The next section explains how to relate these equations to the intuition that I described earlier.
Recovering the intuition from the math
We can think of the magnetic moment density $\mathbf{M}(\theta,\mathbf{x})$ as a continuous distribution of infinitesimal magnetic dipoles. As before, consider one of these dipoles, say the one at $\mathbf{x}$.
The right-hand side of equation (5) says that any misalignment between the dipole at $\mathbf{x}$ and the magnetic field at $\mathbf{x}$ contributes to a torque that tends to restore their alignment. To see this, recall that the magnitude of $\mathbf{M}$ at each point is fixed because the magnet is rigid. This implies that $\partial \mathbf{M}/\partial\theta$ is orthogonal to $\mathbf{M}$. Therefore, if $\theta$ is such that $\mathbf{M}$ is already aligned with $\mathbf{B}$, then the right-hand side of (5) is zero (no torque).

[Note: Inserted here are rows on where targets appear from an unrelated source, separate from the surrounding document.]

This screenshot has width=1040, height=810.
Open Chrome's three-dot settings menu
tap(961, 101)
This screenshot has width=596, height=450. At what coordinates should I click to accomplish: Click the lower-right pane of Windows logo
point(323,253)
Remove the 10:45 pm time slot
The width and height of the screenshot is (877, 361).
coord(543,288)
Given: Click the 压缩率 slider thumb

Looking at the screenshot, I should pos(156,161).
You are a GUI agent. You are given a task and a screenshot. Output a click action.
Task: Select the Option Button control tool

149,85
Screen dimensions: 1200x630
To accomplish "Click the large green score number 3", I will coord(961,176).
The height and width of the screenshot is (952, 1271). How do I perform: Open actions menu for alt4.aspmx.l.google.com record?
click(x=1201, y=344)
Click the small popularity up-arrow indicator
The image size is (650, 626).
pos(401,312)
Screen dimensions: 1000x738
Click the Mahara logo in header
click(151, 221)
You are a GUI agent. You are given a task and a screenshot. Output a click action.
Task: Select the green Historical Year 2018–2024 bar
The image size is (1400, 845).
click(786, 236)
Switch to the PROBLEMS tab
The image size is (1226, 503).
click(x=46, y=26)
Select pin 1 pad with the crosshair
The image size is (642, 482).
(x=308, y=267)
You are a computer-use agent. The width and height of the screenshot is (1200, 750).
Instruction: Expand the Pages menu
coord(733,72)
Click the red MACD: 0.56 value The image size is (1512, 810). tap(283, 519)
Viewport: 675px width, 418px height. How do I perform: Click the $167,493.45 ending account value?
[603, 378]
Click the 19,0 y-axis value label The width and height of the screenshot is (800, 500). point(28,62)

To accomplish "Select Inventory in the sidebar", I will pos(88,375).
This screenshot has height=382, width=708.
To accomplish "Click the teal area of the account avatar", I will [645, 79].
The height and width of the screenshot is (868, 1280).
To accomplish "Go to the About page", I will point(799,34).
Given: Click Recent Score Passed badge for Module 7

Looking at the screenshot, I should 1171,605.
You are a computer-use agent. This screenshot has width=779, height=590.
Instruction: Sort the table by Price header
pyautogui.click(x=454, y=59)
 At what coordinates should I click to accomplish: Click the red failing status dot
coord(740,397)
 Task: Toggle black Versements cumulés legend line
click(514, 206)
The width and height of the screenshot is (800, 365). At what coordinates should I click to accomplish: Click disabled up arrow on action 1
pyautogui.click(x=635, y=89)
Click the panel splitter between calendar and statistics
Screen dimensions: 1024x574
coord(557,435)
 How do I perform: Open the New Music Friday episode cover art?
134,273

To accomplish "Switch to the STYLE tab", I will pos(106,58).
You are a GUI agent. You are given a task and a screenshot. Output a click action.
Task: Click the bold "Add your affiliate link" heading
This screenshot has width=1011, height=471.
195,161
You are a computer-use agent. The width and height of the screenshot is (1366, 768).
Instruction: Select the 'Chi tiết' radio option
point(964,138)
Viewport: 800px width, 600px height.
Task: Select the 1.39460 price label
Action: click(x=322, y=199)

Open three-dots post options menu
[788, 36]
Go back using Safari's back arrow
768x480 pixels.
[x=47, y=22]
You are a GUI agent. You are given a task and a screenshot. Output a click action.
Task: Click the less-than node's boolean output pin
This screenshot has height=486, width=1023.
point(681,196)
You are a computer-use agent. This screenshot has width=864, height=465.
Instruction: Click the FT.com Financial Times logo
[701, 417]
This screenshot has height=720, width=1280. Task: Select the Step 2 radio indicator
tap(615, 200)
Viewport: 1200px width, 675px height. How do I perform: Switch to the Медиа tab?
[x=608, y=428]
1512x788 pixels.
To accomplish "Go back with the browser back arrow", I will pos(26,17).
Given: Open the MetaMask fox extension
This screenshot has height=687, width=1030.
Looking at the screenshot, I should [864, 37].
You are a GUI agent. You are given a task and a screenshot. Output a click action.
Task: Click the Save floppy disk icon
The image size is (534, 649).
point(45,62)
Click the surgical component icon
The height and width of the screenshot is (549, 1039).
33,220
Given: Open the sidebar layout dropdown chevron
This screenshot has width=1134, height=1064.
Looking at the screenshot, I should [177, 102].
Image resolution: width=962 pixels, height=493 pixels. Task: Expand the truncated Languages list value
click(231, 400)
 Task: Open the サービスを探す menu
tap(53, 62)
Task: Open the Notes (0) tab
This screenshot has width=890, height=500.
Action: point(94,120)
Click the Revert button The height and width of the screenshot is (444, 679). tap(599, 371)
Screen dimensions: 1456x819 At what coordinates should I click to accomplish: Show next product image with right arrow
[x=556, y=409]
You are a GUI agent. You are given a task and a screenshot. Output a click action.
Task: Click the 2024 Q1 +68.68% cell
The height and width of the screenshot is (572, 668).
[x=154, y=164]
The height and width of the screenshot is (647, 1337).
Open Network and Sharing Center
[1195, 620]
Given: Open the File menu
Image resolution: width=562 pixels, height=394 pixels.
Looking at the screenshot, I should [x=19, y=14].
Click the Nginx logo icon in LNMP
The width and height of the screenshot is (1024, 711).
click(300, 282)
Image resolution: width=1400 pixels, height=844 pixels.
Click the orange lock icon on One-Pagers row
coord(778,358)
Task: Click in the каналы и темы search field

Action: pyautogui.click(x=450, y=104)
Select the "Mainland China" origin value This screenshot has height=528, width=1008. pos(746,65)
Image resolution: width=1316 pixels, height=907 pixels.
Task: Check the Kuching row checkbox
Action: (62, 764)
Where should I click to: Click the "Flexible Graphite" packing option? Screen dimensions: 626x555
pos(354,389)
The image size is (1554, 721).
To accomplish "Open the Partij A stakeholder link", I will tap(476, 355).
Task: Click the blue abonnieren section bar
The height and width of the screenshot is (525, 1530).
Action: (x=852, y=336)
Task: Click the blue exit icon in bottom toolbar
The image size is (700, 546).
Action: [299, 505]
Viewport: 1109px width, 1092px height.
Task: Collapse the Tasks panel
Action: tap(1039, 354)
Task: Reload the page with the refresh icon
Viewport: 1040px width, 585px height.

On the other hand, if $\theta$ is slightly larger than this equilibrium value, then the right-hand side of (5) is negative, because increasing $\theta$ even further would only makes the alignment worse. (Think about the definition of the derivative.) We can use that picture to confirm that the sign of the right-hand side of (5) is what we need it to be: the torque tends to restore the alignment between $\mathbf{M}$ and $\mathbf{B}$.
Equation (4a) implies that the magnetic field at $\mathbf{x}$ is the superposition (integral) of the magnetic fields from all of the other dipoles. In a situation with no motion, this means that the torque in equation (5) tends to align the dipole at $\mathbf{x}$ with the other dipoles. This is consistent with our experience with macroscopic bar magnets. The different internal torques at different points $\mathbf{x}$ cancel each other, so that the net torque on the whole magnet is zero.
Equations (4) imply that any change in the field due to a change in the magnet's orientation propagates at a constant finite speed. Therefore, if the magnet is rotating, the magnetic field at $\mathbf{x}$ is the superposition of delayed versions of the magnetic fields from the other dipoles, with each delay proportional to the distance to $\mathbf{x}$. This completes the justification of the intuition that I described before, and it shows that the effect has precisely the right magnitude to balance the energy that is carried away by EM radiation. This conclusion follows because we derived the effect from equations (4)-(5), which manifestly conserve the total energy (3).